In an article by Nate Miller published on Beehiiv, six types of AI errors were observed across 37 health program use cases. APMARGIN reviewed these findings and looked at how they apply to actual program implementation.
What stands out is that many of these errors are not obvious. They appear reasonable, structured, and usable, which makes them harder to detect in day-to-day work.

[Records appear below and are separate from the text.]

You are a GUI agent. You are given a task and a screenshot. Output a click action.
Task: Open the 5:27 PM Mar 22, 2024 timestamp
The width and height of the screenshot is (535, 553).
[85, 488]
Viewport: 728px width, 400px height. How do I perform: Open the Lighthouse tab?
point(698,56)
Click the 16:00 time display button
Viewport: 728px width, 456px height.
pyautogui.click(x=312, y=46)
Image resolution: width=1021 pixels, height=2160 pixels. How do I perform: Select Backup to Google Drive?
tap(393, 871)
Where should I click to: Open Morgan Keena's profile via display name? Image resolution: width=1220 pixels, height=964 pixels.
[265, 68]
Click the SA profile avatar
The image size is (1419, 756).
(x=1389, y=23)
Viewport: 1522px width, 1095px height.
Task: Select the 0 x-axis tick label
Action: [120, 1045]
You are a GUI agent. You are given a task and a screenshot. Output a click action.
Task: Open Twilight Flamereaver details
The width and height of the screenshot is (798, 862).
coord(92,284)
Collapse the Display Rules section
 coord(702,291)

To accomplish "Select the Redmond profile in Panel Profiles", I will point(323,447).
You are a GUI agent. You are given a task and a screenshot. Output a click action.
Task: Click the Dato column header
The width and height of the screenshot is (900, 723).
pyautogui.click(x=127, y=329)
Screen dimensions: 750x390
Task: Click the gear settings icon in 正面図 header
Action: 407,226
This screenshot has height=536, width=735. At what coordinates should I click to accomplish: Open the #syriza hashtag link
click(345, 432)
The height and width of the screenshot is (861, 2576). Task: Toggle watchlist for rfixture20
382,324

Six Types of AI Errors Observed in Practice
The article identifies six specific error types that appeared in real use. These are directly relevant to health programs.
- Fabrication
This is the classic hallucination. The AI generates something that has no basis in any source.In program work, this can appear as a named intervention, system, or activity that looks legitimate but cannot be verified. While this type of error is often easier to spot, it still requires checking, especially when outputs are used in reports or proposals. - Miscounting
AI may fail to correctly count even when all the information is present. This usually happens when data is embedded in narrative text rather than structured tables. In health programs, this can affect totals such as number of facilities, clients, or activities. Because the numbers are often close to correct, the error can easily pass unnoticed. - Misclassification
AI can assign incorrect labels based on how information is described. Programs described using terms like “scaling” or “expanding” may be classified as fully implemented, even when they are still in pilot stages. In health systems, this affects how programs are interpreted and can lead to incorrect assumptions about coverage or readiness. - Citation errors
AI-generated citations may look structured but can be misleading. Multiple references may point to the same source, or a cited source may not actually support the claim. In some cases, sources may be incorrectly attributed or missing altogether. This creates a false sense that a statement is well-supported. - Content that looks real but is not substantiated
Some outputs are based on content that sounds credible but lacks real-world evidence. This often comes from websites or materials that use appropriate terminology but do not provide proof of actual implementation. In program settings, this can lead to inclusion of examples that are not validated. - Inference stated as fact
AI may take statements that are exploratory or conditional and present them as confirmed facts. For example, something described as being tested or assessed may be rewritten as if it is already established. This subtle shift can affect how results or program intentions are understood.
Why These Errors Matter in Health Programs
These errors are not always easy to detect. Outputs are usually clear, organized, and written with confidence.
In real program settings, this increases the risk of accepting information without verification. A small issue in counting, classification, or interpretation can affect planning, reporting, and decision-making.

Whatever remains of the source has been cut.